#### [Yapılacak Görevler]
(1) Sayfa alıntısına göre aşağıdaki ifadelerin her biri için evet ya da hayır deyin ve kararı belirleyen sözleri alıntıdan birebir aktarın: (a) O dönemi yaşayanlardan sonra gelen nesil daha büyük zarar görmüştür. (b) Sözü edilen gençlik elindekiyle yetinmeyi bilir. (c) Apolitik gençlerin tekno müzikten hoşlandığı söylenir.
(2) Sayfa alıntısının "ABD kültüründen etkilenmiş, tekno" sözleriyle başlayıp "apolitik gençlerimizin durumu." sözleriyle biten bölümünü hiç değiştirmeden yeniden yazın.
(3) Gençliğin durumunu konu alan sayfa alıntısını son cümlesinden sonrasıyla sürdürün.

#### [Sayfa Alıntısı]
○ ○ ○ ○ ○

Birinci vazifen, Türk istiklalini, Türk Cumhuriyetini, ilelebet muhafaza ve müdafaa etmektir. Mevcudiyetinin ve istikbalinin yegane temeli budur. Bu temel senin en kıymetli hazinendir.
1980 darbesi.
kısa ve öz.
ABD kültüründen etkilenmiş, tekno müziklerden hoşlanan, cümlelerinin arasına ingilizce kelimeler sıkıştırma gayretindeki apolitik gençlerimizin durumu.
Kesinlikle 12 Eylül'dür.O dönemin içinde yaşayan insanlar sadece kendilerinin zarar gördüğünü sanmalarına karşılık, daha büyük zararı kendilerinden sonra gelen nesil görmüştü. Fikirlerini özgürce söylememeyi öğrenmişlerdir. Otoriteye tamamen boyun eğmeyi öğrenmişlerdir. Farklılıkların bir zenginlik değil sadece başa bela bir durum olduğunu öğrenmişlerdir. Tek gerçeğin para kazanmak olduğunu sanan bu gençlik, tüm zamanların en mutsuz kuşağıdır. Elindekiyle yetinmeyi bilmez. Bitmek tükenmek bilmez yarışların ortasında gençliklerini, hatta ömürlerini tüketirler...
dış güçler. hep bu hale getirdiler bizi. ühü.
* yaziyi yazan kisiden allahin razi olmasini temenni ediyorum.

○ ○ ○ ○ ○

#### [Kayıtlı Veriler]
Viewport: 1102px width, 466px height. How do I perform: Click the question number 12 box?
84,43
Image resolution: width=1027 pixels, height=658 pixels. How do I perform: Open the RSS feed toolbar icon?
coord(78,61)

○ ○ ○ ○ ○

#### [Cevap Listesi]
(1)
(a) Evet: "daha büyük zararı kendilerinden sonra gelen nesil görmüştü"
(b) Hayır: "Elindekiyle yetinmeyi bilmez."
(c) Evet: "tekno müziklerden hoşlanan"

(2)
ABD kültüründen etkilenmiş, tekno müziklerden hoşlanan, cümlelerinin arasına ingilizce kelimeler sıkıştırma gayretindeki apolitik gençlerimizin durumu.

(3)
misyonerlerin, yazarin dedigi gibi dinsizlestirmeye calistigi dogru. onlarin derdi hristyanlastirmak degil dinsizlestirmek. bakiyosun muslumana benzemiyor ama; muslumanim diyor. *
amaclarina ulastilar iste. konuyla ilgili olarak; turkiyenin de katildigi ilk guzellik yarismasinda birinciligi br turk kizina vermislerdi. "biz turk kadinini boyle gorduk ya o haketti" tarzinda bazi cumleler sarfettiler... ismi musluman hayati islamdan uzak insanlar yetistiriyorlar. gerek basin yoluyla, gerek okullarda...
türk gençliğiyle sınırlı olmayan haldir, dünya da insan nesli bir değişik olmuştur. yani tek süper gücün olduğu bir dünyanın neslidir bu.
hristyanlik bilindigi gibi bir cok mezhebe ayrildi ve her mezheb ayri bir din gibi... bir de yehova sahidleri var. bunlar kapi kapi gezer, biz ihtiyaci olanlara yardim ediyoruz... ayrica dernegimizde genclerin katilabilecegi bir cok faaliyet var. muzik, spor... gibi. sizi de bekleriz... gibi gayet nazik ve hos bir sekilde insanlari davet ederler...
muslumanlar bazi konularda onlari ornek almali aslinda.
(bkz: kenan evren)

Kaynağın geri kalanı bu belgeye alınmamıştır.